Extracted records
━━━━━━━━━━

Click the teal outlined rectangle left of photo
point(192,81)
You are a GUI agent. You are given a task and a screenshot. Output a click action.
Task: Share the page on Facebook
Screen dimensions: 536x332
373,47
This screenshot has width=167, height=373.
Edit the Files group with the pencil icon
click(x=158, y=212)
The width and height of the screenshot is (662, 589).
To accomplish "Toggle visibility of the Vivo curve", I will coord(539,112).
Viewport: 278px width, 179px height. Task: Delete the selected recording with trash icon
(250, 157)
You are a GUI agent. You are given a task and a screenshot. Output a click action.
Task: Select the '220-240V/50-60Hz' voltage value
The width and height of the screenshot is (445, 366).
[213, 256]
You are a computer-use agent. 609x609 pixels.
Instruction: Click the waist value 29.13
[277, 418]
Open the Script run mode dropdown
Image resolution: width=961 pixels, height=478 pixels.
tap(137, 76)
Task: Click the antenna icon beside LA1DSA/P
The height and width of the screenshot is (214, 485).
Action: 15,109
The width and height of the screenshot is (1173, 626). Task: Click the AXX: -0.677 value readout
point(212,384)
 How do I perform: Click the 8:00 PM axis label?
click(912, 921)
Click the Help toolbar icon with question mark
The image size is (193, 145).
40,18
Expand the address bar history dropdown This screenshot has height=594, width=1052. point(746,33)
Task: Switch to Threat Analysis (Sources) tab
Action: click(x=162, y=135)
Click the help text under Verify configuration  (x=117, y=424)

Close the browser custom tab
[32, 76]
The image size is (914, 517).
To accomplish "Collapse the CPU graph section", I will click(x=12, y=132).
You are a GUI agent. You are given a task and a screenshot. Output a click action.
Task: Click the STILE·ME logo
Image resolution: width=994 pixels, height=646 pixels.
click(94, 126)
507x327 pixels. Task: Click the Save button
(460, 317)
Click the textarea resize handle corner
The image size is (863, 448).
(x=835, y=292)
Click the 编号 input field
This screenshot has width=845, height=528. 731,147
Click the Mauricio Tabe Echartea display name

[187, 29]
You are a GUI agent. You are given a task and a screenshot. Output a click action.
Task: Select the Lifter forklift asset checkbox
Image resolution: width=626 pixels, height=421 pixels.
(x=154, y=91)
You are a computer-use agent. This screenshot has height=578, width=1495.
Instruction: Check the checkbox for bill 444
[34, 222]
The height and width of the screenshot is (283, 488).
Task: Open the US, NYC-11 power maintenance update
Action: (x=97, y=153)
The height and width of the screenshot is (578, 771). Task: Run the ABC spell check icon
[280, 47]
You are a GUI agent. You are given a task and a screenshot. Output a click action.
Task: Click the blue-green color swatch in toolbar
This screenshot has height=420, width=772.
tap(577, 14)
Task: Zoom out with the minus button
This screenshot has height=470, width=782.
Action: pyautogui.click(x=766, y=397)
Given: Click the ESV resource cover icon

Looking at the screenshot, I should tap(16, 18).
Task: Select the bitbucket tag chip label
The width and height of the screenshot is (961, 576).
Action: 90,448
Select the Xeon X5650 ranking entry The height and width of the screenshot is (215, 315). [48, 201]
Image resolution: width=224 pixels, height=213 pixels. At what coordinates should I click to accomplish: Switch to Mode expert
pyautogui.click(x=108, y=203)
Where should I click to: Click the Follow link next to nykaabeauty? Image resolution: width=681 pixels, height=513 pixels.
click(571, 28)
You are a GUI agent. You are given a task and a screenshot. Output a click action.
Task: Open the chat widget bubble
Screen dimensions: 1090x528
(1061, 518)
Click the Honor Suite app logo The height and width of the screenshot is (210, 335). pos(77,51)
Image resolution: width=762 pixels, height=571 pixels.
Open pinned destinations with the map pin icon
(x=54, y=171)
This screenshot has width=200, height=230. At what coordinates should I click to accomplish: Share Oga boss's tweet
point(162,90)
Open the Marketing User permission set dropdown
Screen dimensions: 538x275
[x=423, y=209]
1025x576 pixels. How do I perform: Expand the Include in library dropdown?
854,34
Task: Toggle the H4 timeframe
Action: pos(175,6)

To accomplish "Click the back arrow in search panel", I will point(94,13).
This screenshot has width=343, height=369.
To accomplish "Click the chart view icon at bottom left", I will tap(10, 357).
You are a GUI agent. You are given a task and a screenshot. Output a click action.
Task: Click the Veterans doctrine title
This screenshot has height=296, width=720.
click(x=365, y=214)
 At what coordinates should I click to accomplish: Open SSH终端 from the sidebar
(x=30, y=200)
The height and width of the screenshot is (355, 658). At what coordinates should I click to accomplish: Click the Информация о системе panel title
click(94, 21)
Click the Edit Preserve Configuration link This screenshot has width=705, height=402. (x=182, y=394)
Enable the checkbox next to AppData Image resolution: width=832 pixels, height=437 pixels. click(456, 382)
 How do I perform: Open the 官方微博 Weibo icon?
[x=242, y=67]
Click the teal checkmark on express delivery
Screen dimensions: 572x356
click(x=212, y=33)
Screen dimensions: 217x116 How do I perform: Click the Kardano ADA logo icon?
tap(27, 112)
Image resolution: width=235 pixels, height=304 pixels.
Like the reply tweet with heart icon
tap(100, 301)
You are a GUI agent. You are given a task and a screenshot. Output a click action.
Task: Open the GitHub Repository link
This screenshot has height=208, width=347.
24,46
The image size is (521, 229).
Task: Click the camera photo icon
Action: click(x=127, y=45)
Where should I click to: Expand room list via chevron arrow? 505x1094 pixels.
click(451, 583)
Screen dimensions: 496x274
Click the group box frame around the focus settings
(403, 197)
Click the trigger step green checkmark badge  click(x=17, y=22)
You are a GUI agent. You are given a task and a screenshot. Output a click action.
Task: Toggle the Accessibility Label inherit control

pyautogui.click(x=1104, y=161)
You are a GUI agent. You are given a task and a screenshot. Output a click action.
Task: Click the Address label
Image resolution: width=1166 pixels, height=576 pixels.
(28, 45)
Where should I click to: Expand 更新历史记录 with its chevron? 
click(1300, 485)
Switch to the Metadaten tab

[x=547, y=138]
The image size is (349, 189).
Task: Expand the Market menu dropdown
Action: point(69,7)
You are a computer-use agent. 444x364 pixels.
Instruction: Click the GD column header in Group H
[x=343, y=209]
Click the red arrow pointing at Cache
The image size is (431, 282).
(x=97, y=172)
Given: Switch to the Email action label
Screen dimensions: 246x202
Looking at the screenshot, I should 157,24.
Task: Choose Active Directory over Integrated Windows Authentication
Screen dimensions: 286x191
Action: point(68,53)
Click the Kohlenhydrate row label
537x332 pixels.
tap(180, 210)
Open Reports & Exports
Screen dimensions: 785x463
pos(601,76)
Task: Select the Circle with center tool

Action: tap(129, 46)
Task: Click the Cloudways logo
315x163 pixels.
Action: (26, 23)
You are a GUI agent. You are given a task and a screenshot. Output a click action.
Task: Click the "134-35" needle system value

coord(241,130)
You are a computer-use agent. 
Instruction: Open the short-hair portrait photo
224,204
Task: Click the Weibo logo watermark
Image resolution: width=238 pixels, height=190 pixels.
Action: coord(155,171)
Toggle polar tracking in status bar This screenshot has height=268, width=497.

━━━━━━━━━━

EXERCISE PROMPT
From the first line to the last, write out the data exactly.

RESULT FOR THIS TASK
Click the teal outlined rectangle left of photo
point(192,81)
You are a GUI agent. You are given a task and a screenshot. Output a click action.
Task: Share the page on Facebook
Screen dimensions: 536x332
373,47
This screenshot has width=167, height=373.
Edit the Files group with the pencil icon
click(x=158, y=212)
The width and height of the screenshot is (662, 589).
To accomplish "Toggle visibility of the Vivo curve", I will coord(539,112).
Viewport: 278px width, 179px height. Task: Delete the selected recording with trash icon
(250, 157)
You are a GUI agent. You are given a task and a screenshot. Output a click action.
Task: Select the '220-240V/50-60Hz' voltage value
The width and height of the screenshot is (445, 366).
[213, 256]
You are a computer-use agent. 609x609 pixels.
Instruction: Click the waist value 29.13
[277, 418]
Open the Script run mode dropdown
Image resolution: width=961 pixels, height=478 pixels.
tap(137, 76)
Task: Click the antenna icon beside LA1DSA/P
The height and width of the screenshot is (214, 485).
Action: 15,109
The width and height of the screenshot is (1173, 626). Task: Click the AXX: -0.677 value readout
point(212,384)
 How do I perform: Click the 8:00 PM axis label?
click(912, 921)
Click the Help toolbar icon with question mark
The image size is (193, 145).
40,18
Expand the address bar history dropdown This screenshot has height=594, width=1052. point(746,33)
Task: Switch to Threat Analysis (Sources) tab
Action: click(x=162, y=135)
Click the help text under Verify configuration  (x=117, y=424)

Close the browser custom tab
[32, 76]
The image size is (914, 517).
To accomplish "Collapse the CPU graph section", I will click(x=12, y=132).
You are a GUI agent. You are given a task and a screenshot. Output a click action.
Task: Click the STILE·ME logo
Image resolution: width=994 pixels, height=646 pixels.
click(94, 126)
507x327 pixels. Task: Click the Save button
(460, 317)
Click the textarea resize handle corner
The image size is (863, 448).
(x=835, y=292)
Click the 编号 input field
This screenshot has width=845, height=528. 731,147
Click the Mauricio Tabe Echartea display name

[187, 29]
You are a GUI agent. You are given a task and a screenshot. Output a click action.
Task: Select the Lifter forklift asset checkbox
Image resolution: width=626 pixels, height=421 pixels.
(x=154, y=91)
You are a computer-use agent. This screenshot has height=578, width=1495.
Instruction: Check the checkbox for bill 444
[34, 222]
The height and width of the screenshot is (283, 488).
Task: Open the US, NYC-11 power maintenance update
Action: (x=97, y=153)
The height and width of the screenshot is (578, 771). Task: Run the ABC spell check icon
[280, 47]
You are a GUI agent. You are given a task and a screenshot. Output a click action.
Task: Click the blue-green color swatch in toolbar
This screenshot has height=420, width=772.
tap(577, 14)
Task: Zoom out with the minus button
This screenshot has height=470, width=782.
Action: pyautogui.click(x=766, y=397)
Given: Click the ESV resource cover icon

Looking at the screenshot, I should tap(16, 18).
Task: Select the bitbucket tag chip label
The width and height of the screenshot is (961, 576).
Action: 90,448
Select the Xeon X5650 ranking entry The height and width of the screenshot is (215, 315). [48, 201]
Image resolution: width=224 pixels, height=213 pixels. At what coordinates should I click to accomplish: Switch to Mode expert
pyautogui.click(x=108, y=203)
Where should I click to: Click the Follow link next to nykaabeauty? Image resolution: width=681 pixels, height=513 pixels.
click(571, 28)
You are a GUI agent. You are given a task and a screenshot. Output a click action.
Task: Open the chat widget bubble
Screen dimensions: 1090x528
(1061, 518)
Click the Honor Suite app logo The height and width of the screenshot is (210, 335). pos(77,51)
Image resolution: width=762 pixels, height=571 pixels.
Open pinned destinations with the map pin icon
(x=54, y=171)
This screenshot has width=200, height=230. At what coordinates should I click to accomplish: Share Oga boss's tweet
point(162,90)
Open the Marketing User permission set dropdown
Screen dimensions: 538x275
[x=423, y=209]
1025x576 pixels. How do I perform: Expand the Include in library dropdown?
854,34
Task: Toggle the H4 timeframe
Action: pos(175,6)

To accomplish "Click the back arrow in search panel", I will point(94,13).
This screenshot has width=343, height=369.
To accomplish "Click the chart view icon at bottom left", I will tap(10, 357).
You are a GUI agent. You are given a task and a screenshot. Output a click action.
Task: Click the Veterans doctrine title
This screenshot has height=296, width=720.
click(x=365, y=214)
 At what coordinates should I click to accomplish: Open SSH终端 from the sidebar
(x=30, y=200)
The height and width of the screenshot is (355, 658). At what coordinates should I click to accomplish: Click the Информация о системе panel title
click(94, 21)
Click the Edit Preserve Configuration link This screenshot has width=705, height=402. (x=182, y=394)
Enable the checkbox next to AppData Image resolution: width=832 pixels, height=437 pixels. click(456, 382)
 How do I perform: Open the 官方微博 Weibo icon?
[x=242, y=67]
Click the teal checkmark on express delivery
Screen dimensions: 572x356
click(x=212, y=33)
Screen dimensions: 217x116 How do I perform: Click the Kardano ADA logo icon?
tap(27, 112)
Image resolution: width=235 pixels, height=304 pixels.
Like the reply tweet with heart icon
tap(100, 301)
You are a GUI agent. You are given a task and a screenshot. Output a click action.
Task: Open the GitHub Repository link
This screenshot has height=208, width=347.
24,46
The image size is (521, 229).
Task: Click the camera photo icon
Action: click(x=127, y=45)
Where should I click to: Expand room list via chevron arrow? 505x1094 pixels.
click(451, 583)
Screen dimensions: 496x274
Click the group box frame around the focus settings
(403, 197)
Click the trigger step green checkmark badge  click(x=17, y=22)
You are a GUI agent. You are given a task and a screenshot. Output a click action.
Task: Toggle the Accessibility Label inherit control

pyautogui.click(x=1104, y=161)
You are a GUI agent. You are given a task and a screenshot. Output a click action.
Task: Click the Address label
Image resolution: width=1166 pixels, height=576 pixels.
(28, 45)
Where should I click to: Expand 更新历史记录 with its chevron? 
click(1300, 485)
Switch to the Metadaten tab

[x=547, y=138]
The image size is (349, 189).
Task: Expand the Market menu dropdown
Action: point(69,7)
You are a computer-use agent. 444x364 pixels.
Instruction: Click the GD column header in Group H
[x=343, y=209]
Click the red arrow pointing at Cache
The image size is (431, 282).
(x=97, y=172)
Given: Switch to the Email action label
Screen dimensions: 246x202
Looking at the screenshot, I should 157,24.
Task: Choose Active Directory over Integrated Windows Authentication
Screen dimensions: 286x191
Action: point(68,53)
Click the Kohlenhydrate row label
537x332 pixels.
tap(180, 210)
Open Reports & Exports
Screen dimensions: 785x463
pos(601,76)
Task: Select the Circle with center tool

Action: tap(129, 46)
Task: Click the Cloudways logo
315x163 pixels.
Action: (26, 23)
You are a GUI agent. You are given a task and a screenshot. Output a click action.
Task: Click the "134-35" needle system value

coord(241,130)
You are a computer-use agent. 
Instruction: Open the short-hair portrait photo
224,204
Task: Click the Weibo logo watermark
Image resolution: width=238 pixels, height=190 pixels.
Action: coord(155,171)
Toggle polar tracking in status bar This screenshot has height=268, width=497.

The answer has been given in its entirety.